Protesta en Valencia, Venezuela, el 13 de febrero, 2014. Foto de Luis Turinese, copyright Demotix.

Manifestation à Valence, au Venezuela, le 13 février 2014. Photo de Luis Turinese, copyright Demotix.

Les manifestations menées et organisées majoritairement par les étudiants se poursuivent dans de nombreuses villes vénézuéliennes. Les manifestants exigent la libération des étudiants arrêtés par les forces de sécurité vénézuéliennes. Elles ont reçu le soutien d'un groupe de citoyens et des leaders de l'opposition, qui ont aussi exigé des solutions face aux trop nombreux problèmes socio-économiques qui touchent la population. 

Depuis début février, les capitales de certains états andins du pays [es] ont été l'épicentre des manifestations étudiantes qui, au début, appelaient à plus de sécurité dans les universités. En outre, les personnalités politiques du pays encourageaient les rassemblements dans la rue [es], également appelés #LaSalida (la sortie), ayant pour but de “promouvoir le débat et le dialogue et atteindre une issue démocratique à certains problèmes auxquels fait face notre nation”. 

Le 12 février, ces responsables politiques ont décidé d'organiser une journée nationale de manifestations, obtenant le soutien de milliers d'étudiants et de citoyens à travers le pays. Les retombées de cette journée ont mené au développement des manifestations populaires. De nombreuses villes à travers le pays ont répondu à l'appel à la manifestation, même si beaucoup de ces manifestations ont donné lieu à de violents échanges entre les manifestants et les forces de police. 

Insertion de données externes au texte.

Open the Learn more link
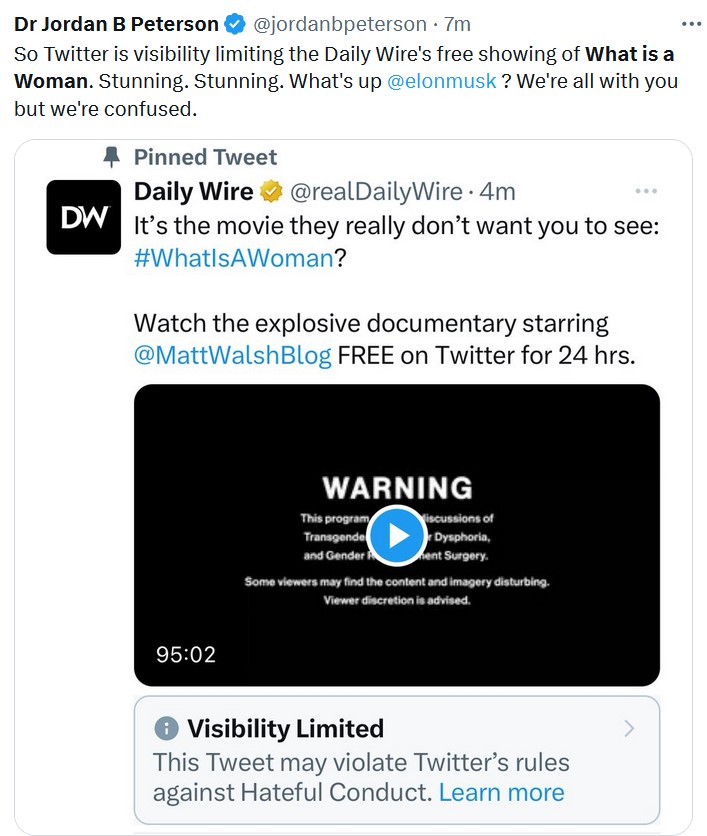Image resolution: width=707 pixels, height=836 pixels. (501, 792)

Les réseaux sociaux, particulièrement Twitter, ont été inondés de photos documentant les manifestations dans chaque région, prenant la place des média classiques au Venezuela, qui eux ne les couvrent pas, suite aux menaces du gouvernement d'infliger des amendes s'ils parlaient de l'objet des manifestations

Pendant la nuit du jeudi 13 Février,  @yirli4ny_ a diffusé la photo d'un drapeau de 180 mètres déplié sur une artère principale de Puerto Ordaz, dans la région de Guayana :  

Quelle photo !

La journaliste Mariángela González à Barquisimeto, dans l'état du Lara, a photographié une manifestation organisée par des étudiants en médecine de l'Université centroccidentale Lisandro Alvarado (UCLA), l'université principale dans cette région : 

“Citoyens : Ecoutez, rejoignez le combat” 17h08 13/02

A Barcelona, dans l'état d'Anzoátegui, Gabriel Bastidas a déclaré que les manifestations étudiantes bloquaient le vendredi 14 février certaines des avenues principales de la ville en début d'après-midi :

3:08 pm, des étudiants manifestent en formant un SOS. L'Avenue Intercomunal est bloquée. 

A Maracay, la capitale de l'état d'Aragua, Mare nous renseigne sur l'appel qui s'est répandu jusqu'à la nuit dans cette ville : 

A l'unisson: maman, papa, soutenez votre enfant dans ce combat. 19h07. 

Les jeunes vénézuéliens sont aussi restés très actifs à Valencia, dans l'état de Carabobo, comme le déclare Angel Morales : 

Les étudiants dans l'avenue Bolivar marchant vers la Place Bolivar

D'après une photo publiée par José Meza (@josegremeza), à Maracaibo, les étudiants exigeaient un dialogue avec les officiers de police qui étaient arrivés sur la place où ils étaient en train de manifester : 

La police réagit de façon disproportionné sur la Place de la République, les jeunes les forcent à discuter. 17h. 

Parmi les raisons de ces manifestations, on trouve l'insécurié et la violence, qui ont causé la mort de milliers de vénézuéliens. Ceci est illustré par de nombreux pancartes à Mérida, comme le montre la photo de Sonia Camacho :

Une bannière touchante ! [Texte de la pancarte : “Je me bats pour le futur de ma nièce ; des criminels au Venezuela lui ont enlevé son père.”

Et à San Cristóbal, capitale de l'état de Táchira, les affrontements entre les étudiants et les forces de la garde nationale du Venezuela ont toujours lieu. De plus, les citoyens de cette ville sont sortis de chez eux pour soutenir les manifestations étudiantes qui avaient lieu au siège de l'Université Expérimentale Nationale de Táchira (UNET). Zuleik Meneses les remercie pour ça : 

Merci aux citoyens pour leur soutien à l'UNET. 

Enfin, El Periodista Cívico [es] (Le journal civique) a couvert les manifestations en mettant régulièrement à jour la liste des manifestants arrêtés dans les différentes régions du pays.